「外から冷蔵庫が開く家」から「電波の屋根」まで
会場に入ってすぐにあるのは、「冷蔵庫が外から開く家」。ヤマトホールディングスと、プロダクトデザイナーの柴田文江氏のコラボレーションだ。一戸建ての家の、外壁と一体化した収納(その一部は冷蔵庫)が外からも内からも開けるようになっており、食品からクリーニングまで、宅配便の受け取りが留守中でもスムーズにできる仕組みだ。
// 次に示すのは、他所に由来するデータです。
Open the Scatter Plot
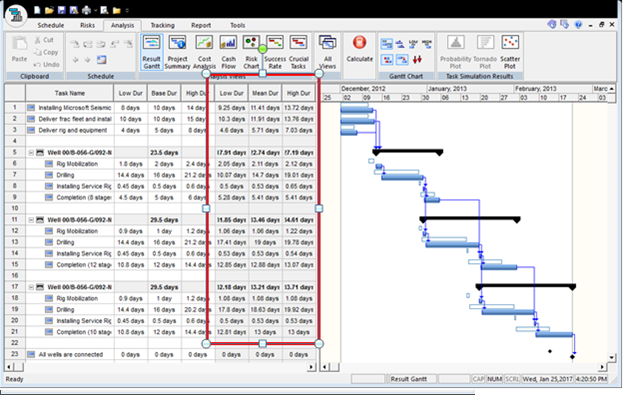624x396 pixels. tap(510, 52)
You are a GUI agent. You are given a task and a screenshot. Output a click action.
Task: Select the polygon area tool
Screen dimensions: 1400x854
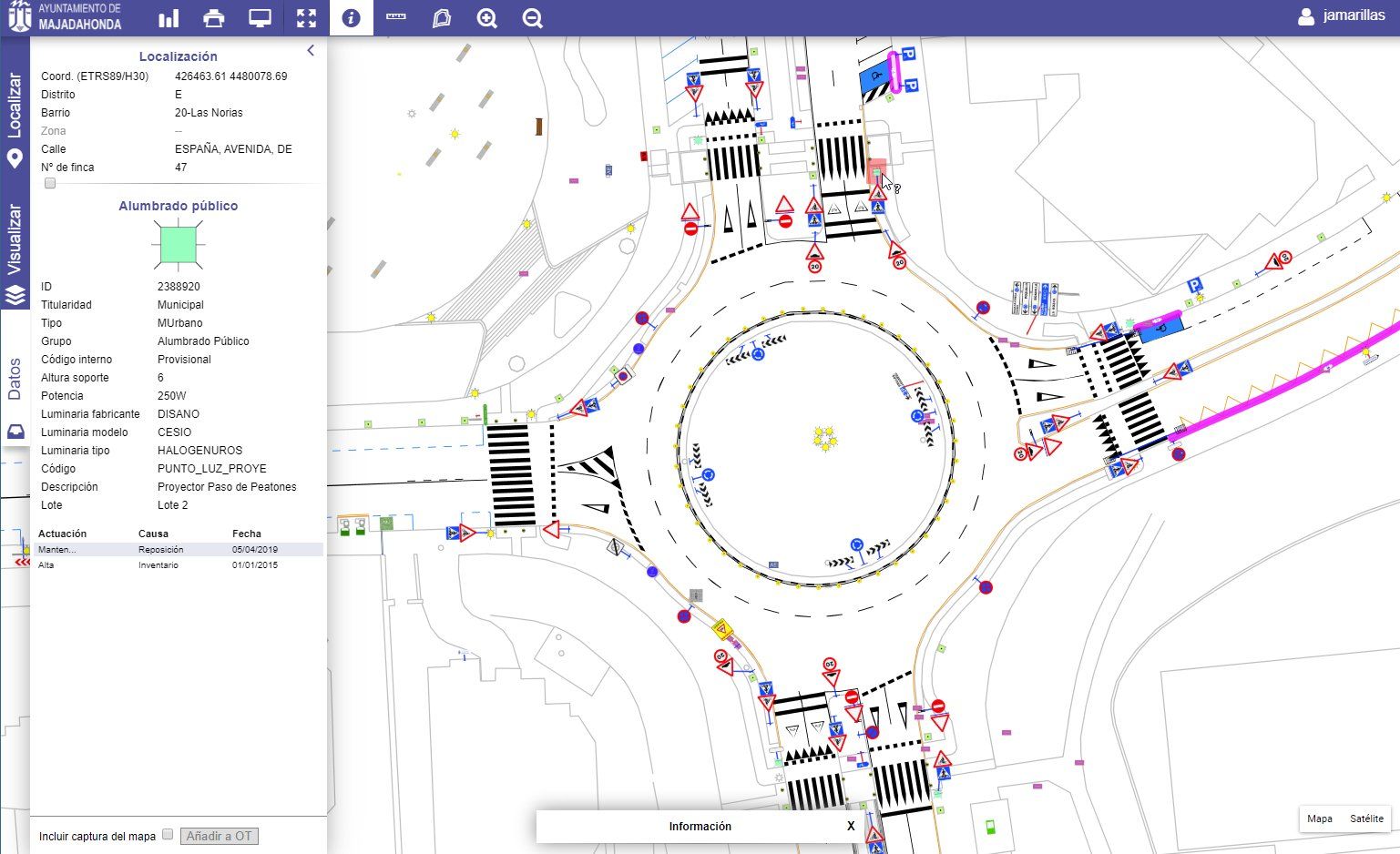click(x=442, y=18)
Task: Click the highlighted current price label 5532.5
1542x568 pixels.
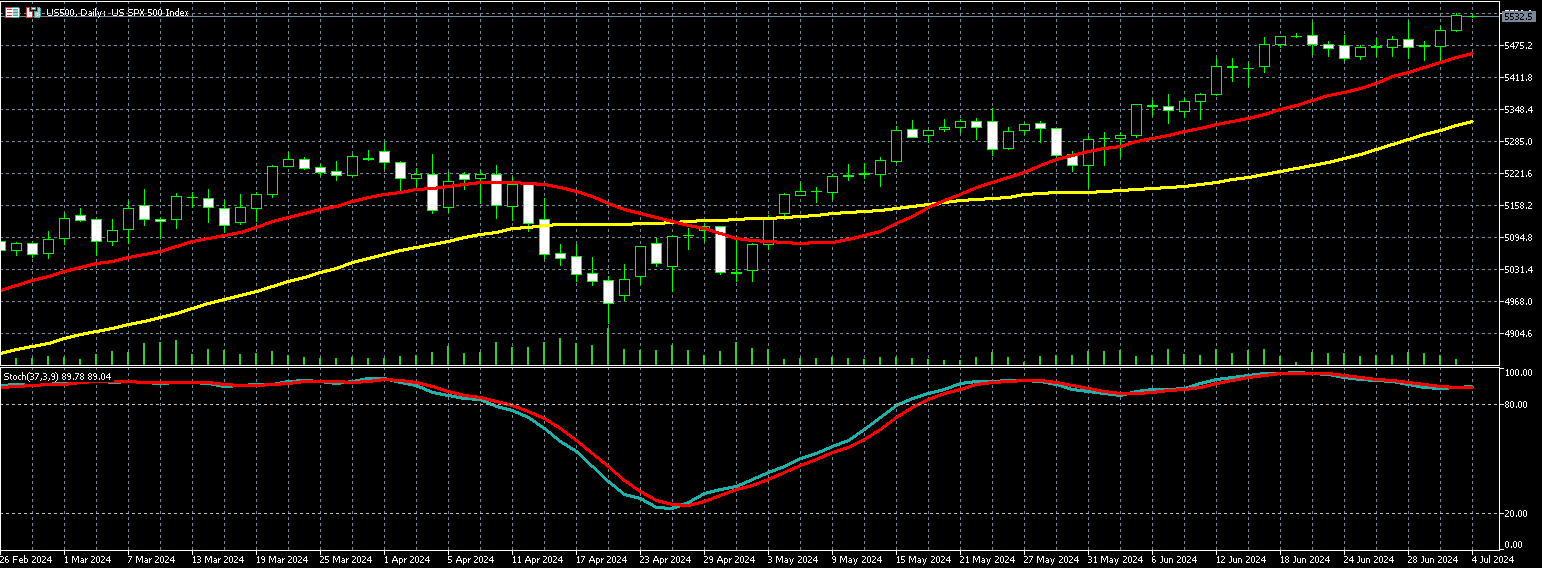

業者の対応だけでなく、家に荷物を出し入れする「もうひとつの出入り口」ができることによって、家族の行動も変わる。
パナソニックが建築家の永山祐子氏と組んだ「の家」は、IoTを徹底活用することで家を「モノ」ではなく「コト」の場に変貌させる提案だ。家自体は徹底して軽く、シンプルな膜のような壁に還元され、その白い壁がすべてスクリーンとスピーカーを兼ねる。この大スクリーンを介してスポーツ観戦や家族や友人との連絡はもちろん、家にいながら専門医の診療を受けられたり、海外にあるショップの服をバーチャルで試着して購入したりできる。
大東建託と建築家の藤本壮介氏による「賃貸空間タワー」は、賃貸住宅の再定義に取り組んだ力作。プライベートと共用を新たに分け直したのがポイントだ。これまでの常識とは逆に、専有空間を最小化して生活の大部分を共用空間に持ち出すことでゆとりを生み出し、住人同士の自然な交流をつくり出すアイデア。ダイニング、キッチン、バスルーム、ライブラリー、テラスなどを共用空間に出し、そこにゆったりとしたぜいたくな生活の場をつくる。小部屋となったプライベートスペースは少しずつずらして配置され、その間を短い通路や階段がつなぐ様子は、南イタリアやギリシャの小さな街を思わせる。